Records from a collection
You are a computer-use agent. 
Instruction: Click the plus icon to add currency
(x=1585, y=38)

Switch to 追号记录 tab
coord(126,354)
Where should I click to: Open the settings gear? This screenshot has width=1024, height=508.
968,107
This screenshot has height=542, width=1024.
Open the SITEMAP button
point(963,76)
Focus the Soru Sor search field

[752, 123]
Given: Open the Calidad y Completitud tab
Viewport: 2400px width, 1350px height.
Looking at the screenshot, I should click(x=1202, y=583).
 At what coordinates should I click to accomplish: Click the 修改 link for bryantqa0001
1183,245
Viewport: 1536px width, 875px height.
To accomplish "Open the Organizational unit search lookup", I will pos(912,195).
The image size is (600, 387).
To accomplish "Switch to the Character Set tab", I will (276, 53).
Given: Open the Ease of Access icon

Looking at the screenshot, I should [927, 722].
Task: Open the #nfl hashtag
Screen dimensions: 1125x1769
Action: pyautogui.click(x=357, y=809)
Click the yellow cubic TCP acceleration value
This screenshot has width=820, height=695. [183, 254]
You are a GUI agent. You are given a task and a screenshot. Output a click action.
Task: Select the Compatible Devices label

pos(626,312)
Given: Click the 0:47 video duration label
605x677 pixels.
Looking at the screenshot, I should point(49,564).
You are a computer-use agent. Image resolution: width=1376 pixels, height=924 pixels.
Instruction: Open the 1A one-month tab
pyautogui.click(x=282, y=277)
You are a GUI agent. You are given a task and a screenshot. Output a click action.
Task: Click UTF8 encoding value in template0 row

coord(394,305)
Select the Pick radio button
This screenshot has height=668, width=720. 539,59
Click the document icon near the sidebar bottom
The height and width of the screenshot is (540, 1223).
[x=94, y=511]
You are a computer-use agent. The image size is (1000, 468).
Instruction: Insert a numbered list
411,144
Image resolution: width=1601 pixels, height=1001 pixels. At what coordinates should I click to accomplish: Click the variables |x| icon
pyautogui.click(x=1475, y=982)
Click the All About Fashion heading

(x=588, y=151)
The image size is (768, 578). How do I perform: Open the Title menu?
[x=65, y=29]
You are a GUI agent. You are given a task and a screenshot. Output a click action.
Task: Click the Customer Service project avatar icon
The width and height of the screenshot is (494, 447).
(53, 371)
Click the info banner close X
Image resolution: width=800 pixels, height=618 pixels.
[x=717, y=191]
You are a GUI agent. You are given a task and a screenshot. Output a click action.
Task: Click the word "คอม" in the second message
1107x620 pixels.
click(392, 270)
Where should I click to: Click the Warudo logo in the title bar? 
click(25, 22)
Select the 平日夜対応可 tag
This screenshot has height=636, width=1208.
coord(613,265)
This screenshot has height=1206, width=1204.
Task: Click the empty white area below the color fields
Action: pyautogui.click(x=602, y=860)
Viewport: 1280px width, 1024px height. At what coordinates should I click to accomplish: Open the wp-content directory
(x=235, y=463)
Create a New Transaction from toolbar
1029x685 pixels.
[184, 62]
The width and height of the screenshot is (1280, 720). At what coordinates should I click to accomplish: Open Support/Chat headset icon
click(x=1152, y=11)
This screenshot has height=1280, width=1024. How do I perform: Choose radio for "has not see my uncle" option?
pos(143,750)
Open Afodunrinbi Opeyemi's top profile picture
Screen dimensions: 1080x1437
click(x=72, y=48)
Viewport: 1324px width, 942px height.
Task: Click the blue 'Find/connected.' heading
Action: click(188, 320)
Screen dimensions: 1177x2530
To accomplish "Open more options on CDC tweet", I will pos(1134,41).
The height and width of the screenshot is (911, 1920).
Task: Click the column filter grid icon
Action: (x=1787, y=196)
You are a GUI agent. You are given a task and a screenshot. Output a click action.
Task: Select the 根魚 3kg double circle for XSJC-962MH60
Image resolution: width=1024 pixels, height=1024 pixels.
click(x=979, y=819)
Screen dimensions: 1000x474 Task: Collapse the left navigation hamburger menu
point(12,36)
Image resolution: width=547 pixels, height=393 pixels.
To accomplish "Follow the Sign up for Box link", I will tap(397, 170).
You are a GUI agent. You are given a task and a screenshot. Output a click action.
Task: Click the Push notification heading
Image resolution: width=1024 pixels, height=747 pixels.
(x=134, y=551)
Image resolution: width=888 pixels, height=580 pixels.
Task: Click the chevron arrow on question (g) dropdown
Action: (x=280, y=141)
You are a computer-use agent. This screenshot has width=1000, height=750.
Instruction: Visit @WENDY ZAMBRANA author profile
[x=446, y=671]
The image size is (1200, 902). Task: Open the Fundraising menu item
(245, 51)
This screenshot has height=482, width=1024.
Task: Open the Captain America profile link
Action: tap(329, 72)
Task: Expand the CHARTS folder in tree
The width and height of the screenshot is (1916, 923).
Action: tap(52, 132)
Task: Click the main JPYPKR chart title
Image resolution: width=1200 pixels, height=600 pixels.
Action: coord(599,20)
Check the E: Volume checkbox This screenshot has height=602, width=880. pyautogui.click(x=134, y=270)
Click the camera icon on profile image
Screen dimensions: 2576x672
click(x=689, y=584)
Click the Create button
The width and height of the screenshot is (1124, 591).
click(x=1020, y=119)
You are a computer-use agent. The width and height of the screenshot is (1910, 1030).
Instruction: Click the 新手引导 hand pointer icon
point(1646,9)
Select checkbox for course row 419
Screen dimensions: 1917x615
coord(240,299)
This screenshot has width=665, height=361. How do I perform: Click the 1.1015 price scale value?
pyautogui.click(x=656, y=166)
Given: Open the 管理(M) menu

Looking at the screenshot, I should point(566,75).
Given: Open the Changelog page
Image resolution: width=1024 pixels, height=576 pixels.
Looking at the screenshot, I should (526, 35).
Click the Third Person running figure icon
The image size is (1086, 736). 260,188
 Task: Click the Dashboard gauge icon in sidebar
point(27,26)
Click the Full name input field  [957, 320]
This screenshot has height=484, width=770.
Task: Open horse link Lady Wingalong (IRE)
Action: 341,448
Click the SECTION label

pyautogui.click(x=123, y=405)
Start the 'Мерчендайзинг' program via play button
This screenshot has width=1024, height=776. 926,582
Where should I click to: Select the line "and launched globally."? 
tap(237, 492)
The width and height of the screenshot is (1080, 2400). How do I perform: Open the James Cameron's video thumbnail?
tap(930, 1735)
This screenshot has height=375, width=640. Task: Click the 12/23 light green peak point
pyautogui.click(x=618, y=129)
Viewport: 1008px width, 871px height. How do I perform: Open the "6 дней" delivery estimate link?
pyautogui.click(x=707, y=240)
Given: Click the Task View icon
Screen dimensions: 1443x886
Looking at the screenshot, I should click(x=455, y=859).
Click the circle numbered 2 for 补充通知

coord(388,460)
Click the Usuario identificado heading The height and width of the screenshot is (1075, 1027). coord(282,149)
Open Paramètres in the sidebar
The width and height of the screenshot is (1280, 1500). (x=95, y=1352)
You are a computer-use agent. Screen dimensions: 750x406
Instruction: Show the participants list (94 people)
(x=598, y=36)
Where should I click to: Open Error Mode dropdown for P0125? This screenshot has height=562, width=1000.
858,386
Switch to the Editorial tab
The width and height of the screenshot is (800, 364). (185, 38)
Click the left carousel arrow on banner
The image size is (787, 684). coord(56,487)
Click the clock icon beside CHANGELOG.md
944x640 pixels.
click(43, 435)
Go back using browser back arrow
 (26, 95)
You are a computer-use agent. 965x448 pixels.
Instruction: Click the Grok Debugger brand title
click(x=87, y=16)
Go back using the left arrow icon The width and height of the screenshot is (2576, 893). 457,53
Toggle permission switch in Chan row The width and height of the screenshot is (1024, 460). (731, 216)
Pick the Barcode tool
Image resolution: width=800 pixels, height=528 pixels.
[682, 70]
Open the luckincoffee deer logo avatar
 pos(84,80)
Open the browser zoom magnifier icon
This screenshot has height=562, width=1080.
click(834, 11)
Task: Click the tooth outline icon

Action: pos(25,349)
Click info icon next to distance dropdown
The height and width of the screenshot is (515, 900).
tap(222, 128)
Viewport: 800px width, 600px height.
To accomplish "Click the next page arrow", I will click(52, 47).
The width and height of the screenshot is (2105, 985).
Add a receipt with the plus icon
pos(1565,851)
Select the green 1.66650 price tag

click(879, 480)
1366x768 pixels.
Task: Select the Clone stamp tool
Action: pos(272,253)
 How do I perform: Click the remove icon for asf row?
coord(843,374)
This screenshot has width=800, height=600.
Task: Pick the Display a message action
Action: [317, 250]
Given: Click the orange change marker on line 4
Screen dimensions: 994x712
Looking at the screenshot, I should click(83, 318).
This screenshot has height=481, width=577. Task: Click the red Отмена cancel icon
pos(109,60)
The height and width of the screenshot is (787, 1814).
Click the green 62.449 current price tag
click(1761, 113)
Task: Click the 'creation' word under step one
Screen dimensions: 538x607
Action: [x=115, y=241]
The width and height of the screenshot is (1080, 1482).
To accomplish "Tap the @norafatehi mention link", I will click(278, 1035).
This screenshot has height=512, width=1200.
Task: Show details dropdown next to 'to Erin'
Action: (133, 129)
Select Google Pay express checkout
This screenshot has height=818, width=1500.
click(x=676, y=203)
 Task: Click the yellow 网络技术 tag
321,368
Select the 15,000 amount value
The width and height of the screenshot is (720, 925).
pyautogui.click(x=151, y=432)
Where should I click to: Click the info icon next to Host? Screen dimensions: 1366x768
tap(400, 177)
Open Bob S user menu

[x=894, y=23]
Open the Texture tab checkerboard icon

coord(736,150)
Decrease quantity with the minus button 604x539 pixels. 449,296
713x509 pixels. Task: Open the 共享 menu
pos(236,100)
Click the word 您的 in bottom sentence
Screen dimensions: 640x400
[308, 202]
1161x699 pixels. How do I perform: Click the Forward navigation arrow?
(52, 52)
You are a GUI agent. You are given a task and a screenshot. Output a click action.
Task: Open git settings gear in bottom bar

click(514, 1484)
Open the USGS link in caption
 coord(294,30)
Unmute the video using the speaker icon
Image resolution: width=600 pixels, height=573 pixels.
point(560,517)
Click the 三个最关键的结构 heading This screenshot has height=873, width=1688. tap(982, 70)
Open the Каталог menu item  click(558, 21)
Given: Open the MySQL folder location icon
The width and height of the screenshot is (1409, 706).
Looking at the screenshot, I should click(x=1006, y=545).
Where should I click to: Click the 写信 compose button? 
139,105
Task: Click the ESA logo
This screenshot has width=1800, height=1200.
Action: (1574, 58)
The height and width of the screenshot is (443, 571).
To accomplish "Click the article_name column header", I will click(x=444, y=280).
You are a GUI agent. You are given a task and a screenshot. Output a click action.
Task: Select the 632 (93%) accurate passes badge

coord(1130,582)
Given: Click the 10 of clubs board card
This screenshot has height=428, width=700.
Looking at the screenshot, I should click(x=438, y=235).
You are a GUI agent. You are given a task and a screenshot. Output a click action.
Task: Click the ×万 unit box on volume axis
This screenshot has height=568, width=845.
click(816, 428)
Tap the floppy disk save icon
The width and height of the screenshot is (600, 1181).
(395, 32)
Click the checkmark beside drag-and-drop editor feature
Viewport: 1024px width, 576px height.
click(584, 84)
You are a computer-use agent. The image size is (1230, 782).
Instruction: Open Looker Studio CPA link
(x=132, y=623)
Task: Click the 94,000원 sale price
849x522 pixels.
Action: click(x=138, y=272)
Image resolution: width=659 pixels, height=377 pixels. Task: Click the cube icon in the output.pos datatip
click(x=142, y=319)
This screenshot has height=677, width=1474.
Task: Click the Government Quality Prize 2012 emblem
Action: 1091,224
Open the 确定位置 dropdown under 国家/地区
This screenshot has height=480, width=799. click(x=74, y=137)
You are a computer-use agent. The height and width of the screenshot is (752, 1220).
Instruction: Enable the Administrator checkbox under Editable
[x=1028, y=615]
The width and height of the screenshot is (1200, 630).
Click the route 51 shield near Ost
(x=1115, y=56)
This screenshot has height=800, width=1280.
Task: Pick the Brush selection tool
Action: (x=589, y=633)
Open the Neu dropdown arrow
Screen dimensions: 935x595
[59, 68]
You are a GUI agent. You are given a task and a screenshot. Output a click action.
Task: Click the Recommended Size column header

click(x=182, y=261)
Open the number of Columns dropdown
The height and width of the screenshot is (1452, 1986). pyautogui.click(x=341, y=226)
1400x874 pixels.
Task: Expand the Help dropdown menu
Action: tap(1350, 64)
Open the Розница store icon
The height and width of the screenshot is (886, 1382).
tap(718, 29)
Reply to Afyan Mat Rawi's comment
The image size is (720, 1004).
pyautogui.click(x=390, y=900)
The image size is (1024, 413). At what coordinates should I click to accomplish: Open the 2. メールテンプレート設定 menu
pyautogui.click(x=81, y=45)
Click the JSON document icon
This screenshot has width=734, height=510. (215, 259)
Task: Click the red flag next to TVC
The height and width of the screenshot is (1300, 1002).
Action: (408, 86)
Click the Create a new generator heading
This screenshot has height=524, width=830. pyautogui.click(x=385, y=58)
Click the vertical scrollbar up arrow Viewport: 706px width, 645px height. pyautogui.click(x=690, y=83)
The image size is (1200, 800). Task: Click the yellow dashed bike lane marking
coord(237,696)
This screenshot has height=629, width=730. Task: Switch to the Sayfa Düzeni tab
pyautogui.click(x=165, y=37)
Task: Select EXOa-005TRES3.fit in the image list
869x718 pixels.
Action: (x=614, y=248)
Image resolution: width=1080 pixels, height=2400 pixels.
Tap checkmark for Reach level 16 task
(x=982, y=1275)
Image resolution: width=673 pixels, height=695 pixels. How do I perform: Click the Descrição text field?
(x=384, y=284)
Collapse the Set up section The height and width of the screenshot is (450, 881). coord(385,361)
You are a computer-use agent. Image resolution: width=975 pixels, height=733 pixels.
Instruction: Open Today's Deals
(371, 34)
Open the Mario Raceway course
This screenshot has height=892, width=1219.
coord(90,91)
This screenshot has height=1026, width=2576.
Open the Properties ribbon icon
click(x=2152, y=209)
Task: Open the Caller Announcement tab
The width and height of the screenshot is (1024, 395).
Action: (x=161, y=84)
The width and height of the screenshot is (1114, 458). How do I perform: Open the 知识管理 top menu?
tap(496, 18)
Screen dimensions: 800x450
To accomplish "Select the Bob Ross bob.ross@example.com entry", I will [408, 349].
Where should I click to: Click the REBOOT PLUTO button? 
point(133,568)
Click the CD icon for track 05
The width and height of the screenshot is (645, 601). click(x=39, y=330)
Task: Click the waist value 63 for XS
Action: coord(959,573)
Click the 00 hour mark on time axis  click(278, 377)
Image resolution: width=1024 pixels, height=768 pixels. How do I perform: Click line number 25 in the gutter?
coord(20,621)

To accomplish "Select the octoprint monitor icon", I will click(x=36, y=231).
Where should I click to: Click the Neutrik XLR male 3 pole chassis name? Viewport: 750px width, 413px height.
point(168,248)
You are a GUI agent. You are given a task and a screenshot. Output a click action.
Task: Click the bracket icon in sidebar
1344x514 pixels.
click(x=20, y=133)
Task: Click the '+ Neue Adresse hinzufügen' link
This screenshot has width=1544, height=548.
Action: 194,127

TASK OBJECTIVE: Repeat exactly the lines of the data from the first one through the line with "Task: Open the #nfl hashtag", both of them included.

RESPONSE:
You are a computer-use agent. 
Instruction: Click the plus icon to add currency
(x=1585, y=38)

Switch to 追号记录 tab
coord(126,354)
Where should I click to: Open the settings gear? This screenshot has width=1024, height=508.
968,107
This screenshot has height=542, width=1024.
Open the SITEMAP button
point(963,76)
Focus the Soru Sor search field

[752, 123]
Given: Open the Calidad y Completitud tab
Viewport: 2400px width, 1350px height.
Looking at the screenshot, I should click(x=1202, y=583).
 At what coordinates should I click to accomplish: Click the 修改 link for bryantqa0001
1183,245
Viewport: 1536px width, 875px height.
To accomplish "Open the Organizational unit search lookup", I will pos(912,195).
The image size is (600, 387).
To accomplish "Switch to the Character Set tab", I will (276, 53).
Given: Open the Ease of Access icon

Looking at the screenshot, I should [927, 722].
Task: Open the #nfl hashtag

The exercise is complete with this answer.